(Records shown)
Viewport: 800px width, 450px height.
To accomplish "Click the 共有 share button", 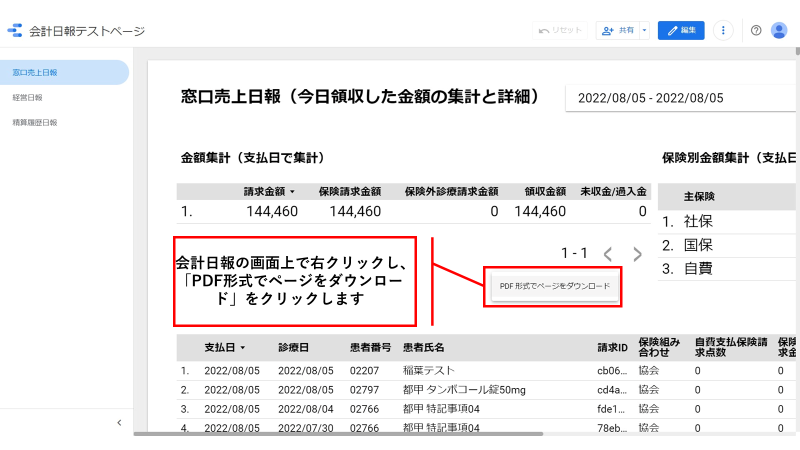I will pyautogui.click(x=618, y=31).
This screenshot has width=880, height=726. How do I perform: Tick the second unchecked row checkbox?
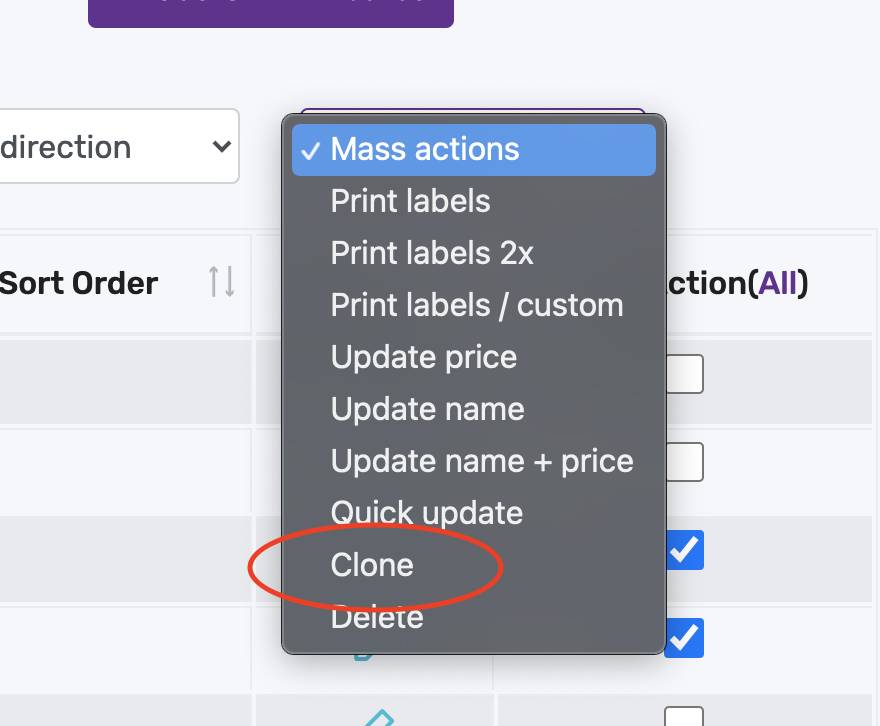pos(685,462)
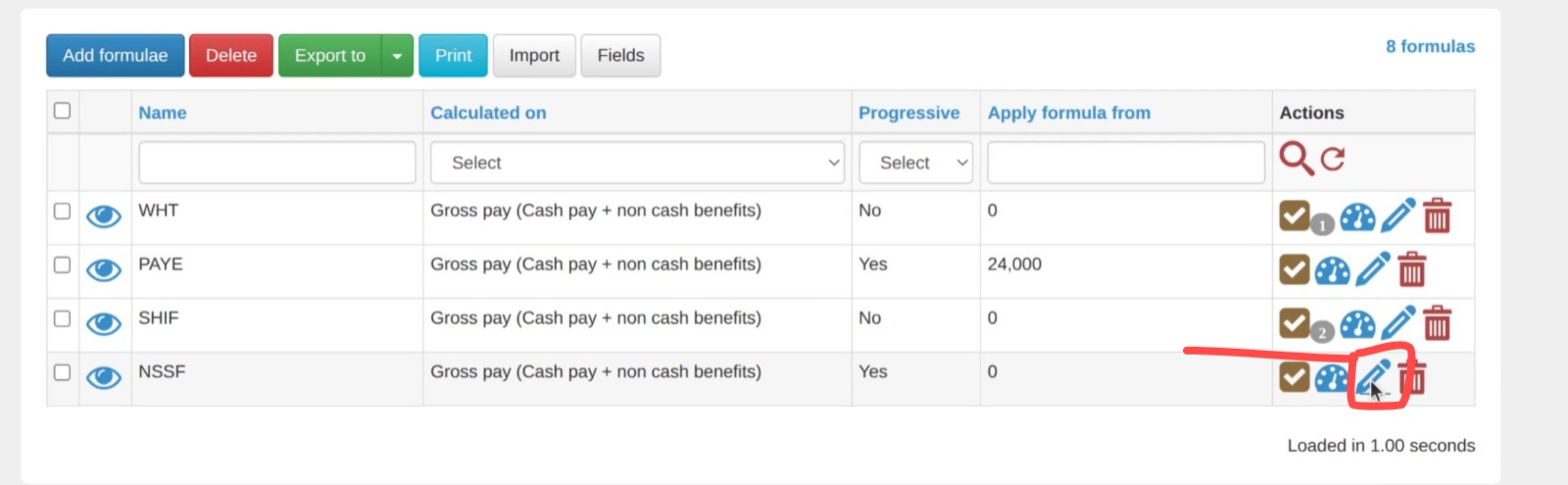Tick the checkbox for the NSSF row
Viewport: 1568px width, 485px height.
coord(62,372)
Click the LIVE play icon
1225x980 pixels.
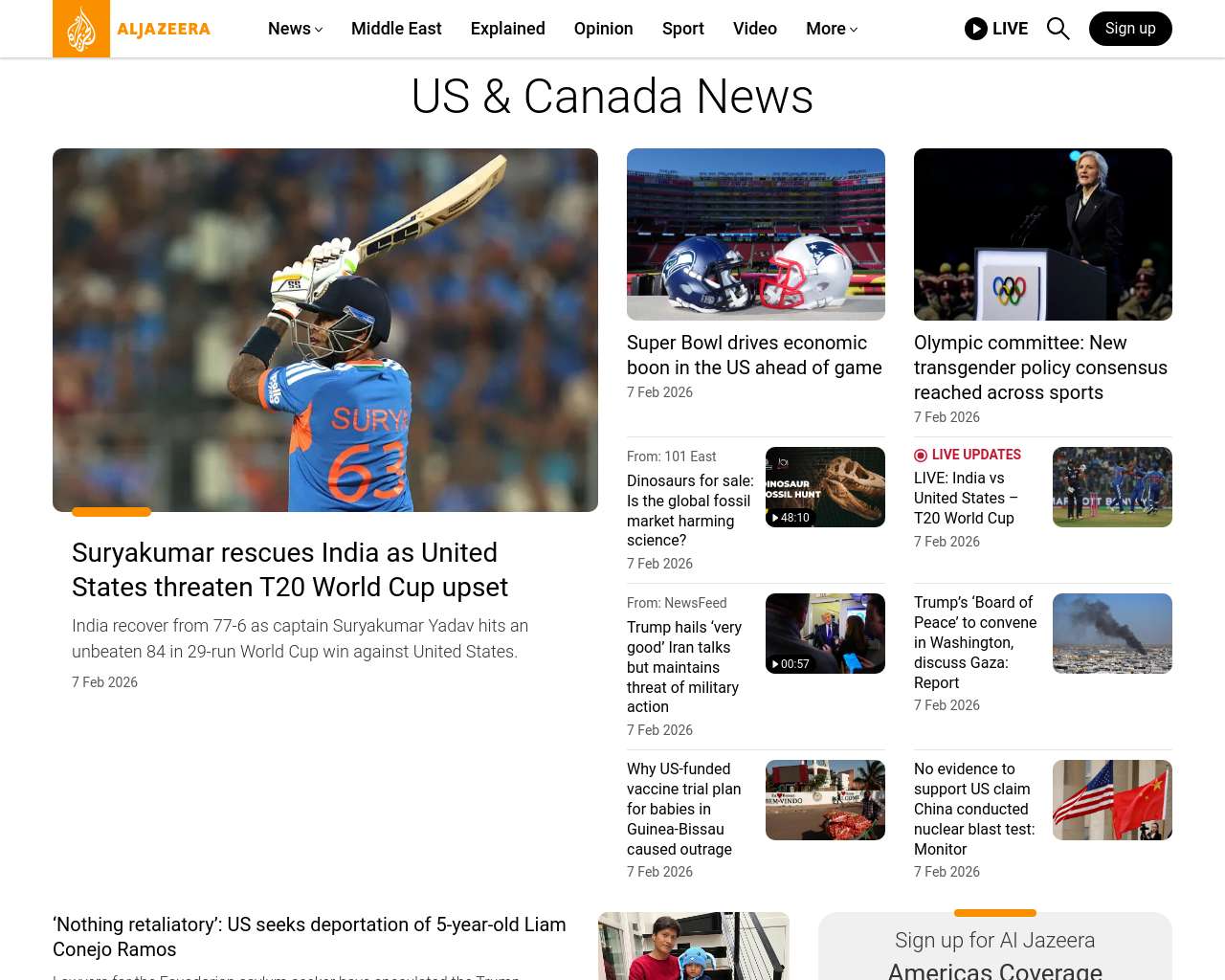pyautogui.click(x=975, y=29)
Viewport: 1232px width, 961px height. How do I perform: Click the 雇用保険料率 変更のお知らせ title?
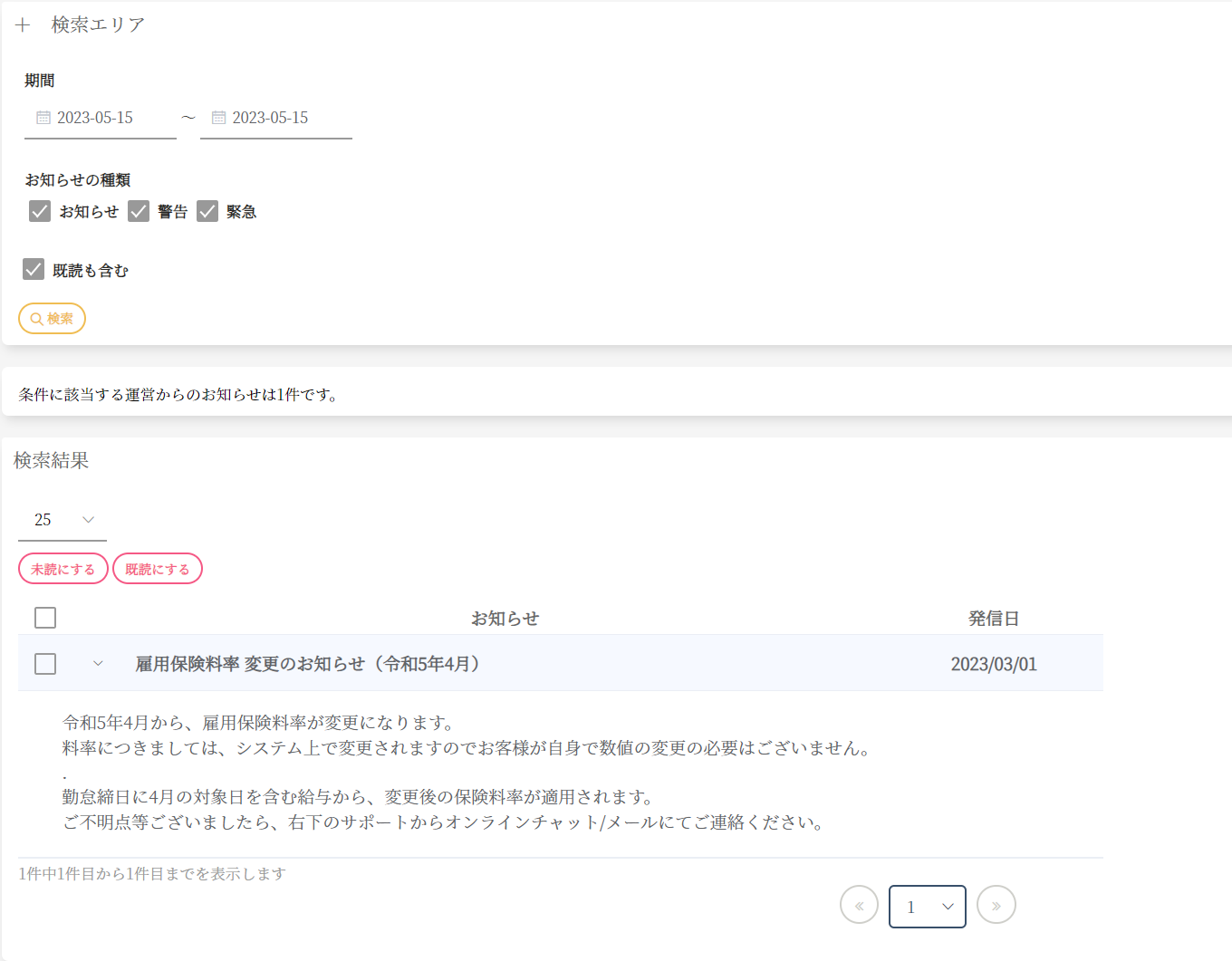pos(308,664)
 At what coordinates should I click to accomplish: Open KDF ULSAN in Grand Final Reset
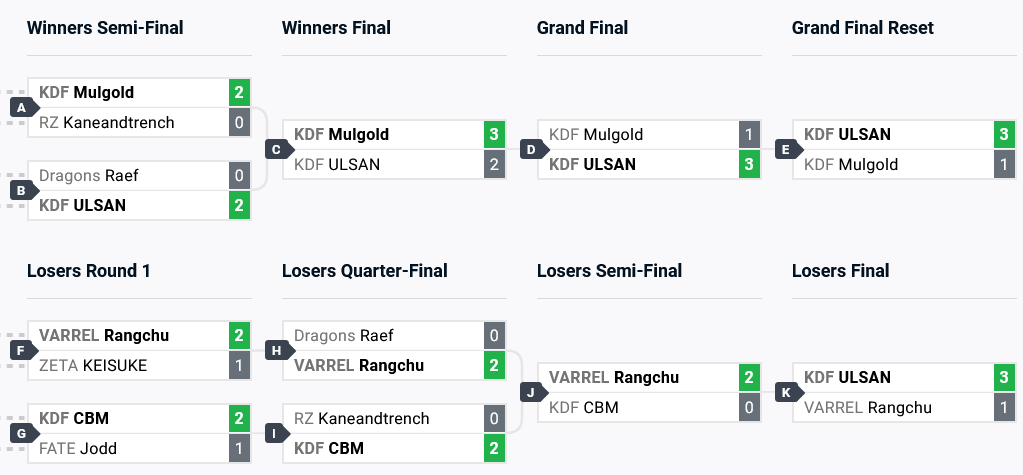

(What is being asked) Pictures are not part of the answer. Restate word for word the lines from the one with "This screenshot has" through the last line of the records.

(Result of this exercise)
This screenshot has width=880, height=726. How do I perform: Tick the second unchecked row checkbox?
pos(685,462)
Tick the checkbox for the NSSF row
Viewport: 1568px width, 485px height.
coord(62,372)
Click the LIVE play icon
1225x980 pixels.
pyautogui.click(x=975, y=29)
Viewport: 1232px width, 961px height. How do I perform: Click the 雇用保険料率 変更のお知らせ title?
pos(308,664)
 At what coordinates should I click to accomplish: Open KDF ULSAN in Grand Final Reset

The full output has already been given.